Darüber hinaus bieten kohlenstoffarme Biokraftstoffe eine „no-regret“-Option aufgrund kurz- und langfristiger Vorteile:

  • Die Skalierung der Produktionskapazitäten wird sukzessive die Kosten der Biokraftstoffe senken.
  • Der Fahrzeugbestand mit Verbrennungsmotor kann treibhausgasarm betrieben werden.
  • Im Laufe der Zeit wird der Rückgang der Nachfrage nach flüssigen Kraftstoffen aus dem Straßenverkehr ein wachsendes Volumen für die Luft- und Seefahrt zu konkurrenzfähigen Preisen freisetzen.

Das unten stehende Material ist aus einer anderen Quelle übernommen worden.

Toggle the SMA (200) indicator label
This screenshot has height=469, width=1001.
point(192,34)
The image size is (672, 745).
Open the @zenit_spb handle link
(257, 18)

Fortschrittliche und abfallbasierte Biokraftstoffe können somit gemeinsam mit anderen Biokraftstoffen, die ein geringes iLUC-Risiko (indirect land use change) aufweisen, eine Schlüsselrolle bei der Dekarbonisierung des EU-Verkehrs im Einklang mit dem Ziel der Klimaneutralität bis 2050 spielen.

 

Fazit: Die Zukunft gehört fortschrittlichem Biodiesel



Nachhaltig erzeugter Biodiesel ist die am leichtesten verfügbare Option für den Umstieg auf erneuerbare Energien im Transportbereich. Die von den Zielvorgaben der EU angetriebene Energiewende kann nicht allein durch Elektromobilität erreicht werden. Mit der Revision der Erneuerbare-Energien-Richtlinie (RED II) setzt die EU die politischen Rahmenbedingungen für die verstärkte Nutzung von Abfall- und Reststoffen zur Erzeugung von Biodiesel. Die Kombination aus hohem Ölpreis, öffentlicher Förderung und steigenden CO2-Abgaben lässt nachhaltig erzeugten Biodiesel wieder wirtschaftlich werden.